Vanderlei Cordeiro de Lima é daquelas pessoas que guardam seus tesouros em um cofre, que só é aberto em ocasiões especiais. "Levei as duas para passear", conta, orgulhoso, o ex-maratonista paranaense de 45 anos. "As duas" são as medalhas de bronze olímpica e a Pierre de Coubertin. Relíquias preservadas na sede da BM&F Bovespa, em São Paulo, que, excepcionalmente nesta semana, passam a maior parte do tempo penduradas no pescoço do dono.
Há exatos dez anos, Vanderlei foi terceiro colocado na maratona dos Jogos Olímpicos de Atenas-2004. A exclusivíssima Pierre de Coubertin entregue a 17 atletas no mundo todo veio em consequência da conquista do bronze. O paranaense de Cruzeiro do Oeste liderava a prova até o quilômetro 36, quando foi agarrado pelo ex-padre irlandês Cornelius Horan, conhecido por, dois anos antes, invadir a pista durante o GP da Inglaterra de F1. Vanderlei contou com a ajuda de um espectador, o grego Polyvios Kossivas, para se livrar do agressor e concluir a corrida. Não em primeiro, mas em terceiro.

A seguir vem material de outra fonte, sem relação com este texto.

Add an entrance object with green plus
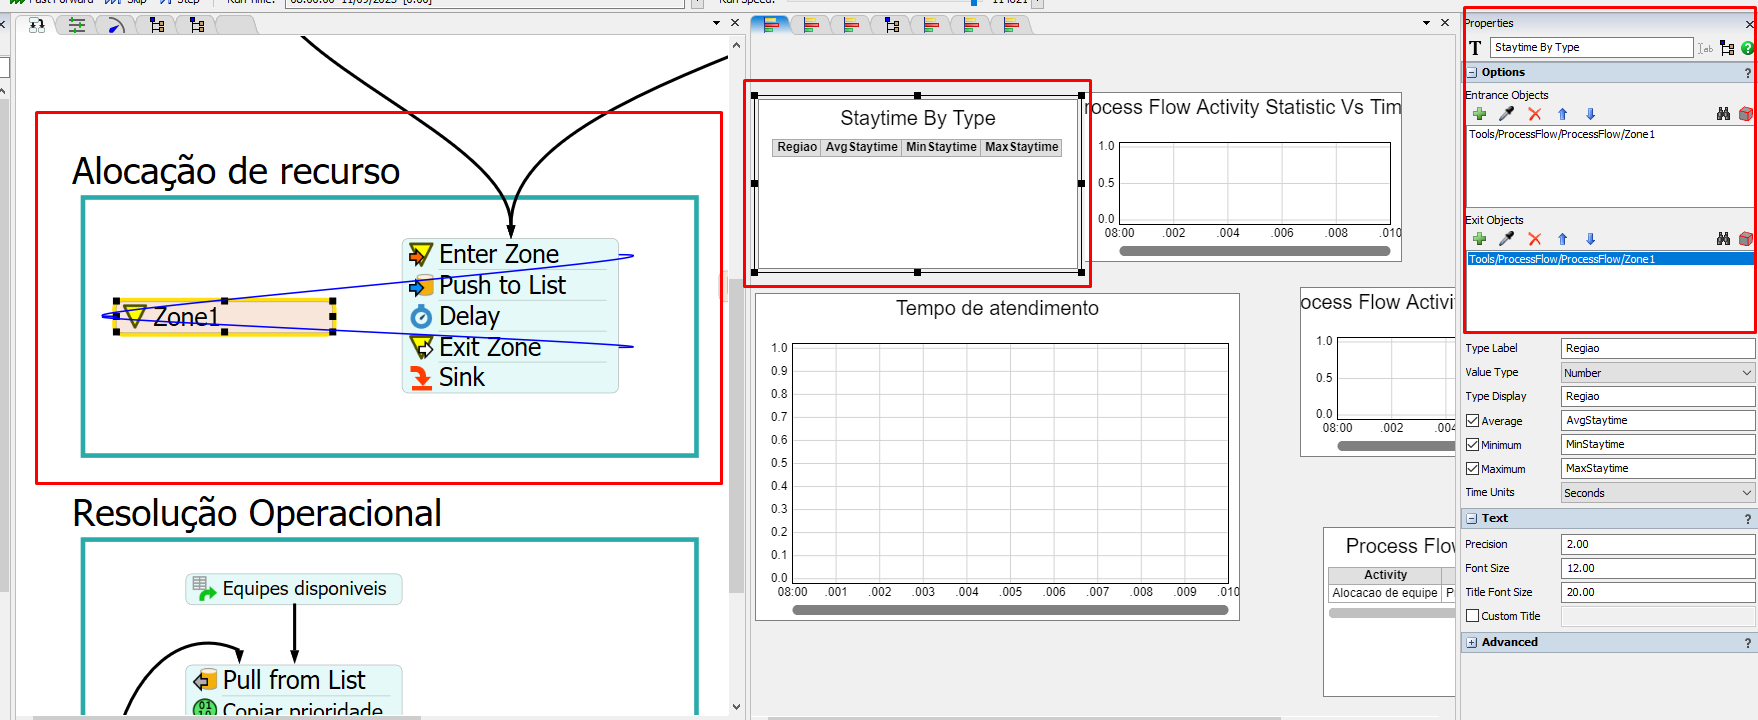Screen dimensions: 1758x720 [1479, 114]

"Quando eu comecei, não tinha nem um gato para puxar o rabo, como diz o ditado, mas tinha um sonho. Muita gana, determinação e, principalmente, vontade de vencer. Fui mais longe do que imaginava, e por isso estou aqui hoje. Só tenho a agradecer", disse ontem, em São Paulo, em uma entrevista coletiva interrompida algumas vezes por lágrimas. "Desculpa, prometi que não ia mais chorar".
Cerca de uma hora e meia depois, sem lágrimas, mas eufórico pela festiva semana dos dez anos da medalha olímpica, atendeu a Gazeta do Povo, por telefone. Estava no carro, a caminho de Campinas, para mais uma homenagem e mais uma comemoração pelo episódio que marcou sua vida.

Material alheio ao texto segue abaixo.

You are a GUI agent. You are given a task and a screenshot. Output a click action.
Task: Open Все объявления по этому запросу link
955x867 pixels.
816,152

Quanto aquela maratona ficou marcada para você?
Mudou tudo, principalmente em termos de reconhecimento. Deus colocou daquela forma para que eu pudesse ser mais valorizado, pois na cultura do brasileiro só importa o ouro. Sou o Vanderlei do padre, não o do bronze. Você se pergunta o que teria acontecido na prova sem o ataque do padre?
Não tem como avaliar. Eu preferia que nada tivesse acontecido e ganhar a medalha de ouro. Mas nem tudo acontece como a gente planeja e aquele dia acabou mudando a minha vida. Especialmente por ter sido na maratona, em Atenas, 108 anos depois da primeira Olimpíada lá. O mundo estava assistindo à prova.
Onde você guarda as medalhas?
Em um cofre da BM&F, mas estão sempre comigo. Levei as duas para passear hoje. Viraram dois filhos pelos quais criei muito carinho. Guardo tudo de Atenas. Tênis, short, camiseta, número, credencial... Fica em casa, convivo direto com as lembranças. Na medida do possível treino um pouco, pensando em qualidade de vida, não mais em competição. Hoje sou padrinho de clube, participo de um programa da Confederação Brasileira de Atletismo, tenho o meu instituto, sou padrinho de um projeto em Campo Mourão. Faço eventos particulares de empresas. O esporte transformou minha vida. Como você vê as chances de o Brasil entregar uma boa Olimpíada em 2016?
Estamos no caminho. O fundamental é que as coisas não terminem em 2016. O investimento feito precisa deixar um legado para 2020, 2024. E o esporte no Paraná?
Da última vez que comentei algo, acabei arrumando uma briga com as pessoas que estavam à frente do esporte no estado. Então prefiro não dar mais opinião. A gente procura dar uma opinião verdadeira e acaba ofendendo gente que às vezes quer usar o esporte em benefício próprio.
Você fala da pista de atletismo em Cascavel?
Então Estamos esperando todo aquele projeto até hoje. Não falei nada mais que a verdade.
[Nota da Redação: em agosto de 2013, Vanderlei, em entrevista à Gazeta do Povo, criticou o projeto do secretário estadual de Esporte, Evandro Rogério Roman, de criar um centro de excelência em atletismo em Cascavel, seu reduto político. Ele defendia um centro em Campo Mourão ou Paranavaí, cidades com tradição no atletismo.]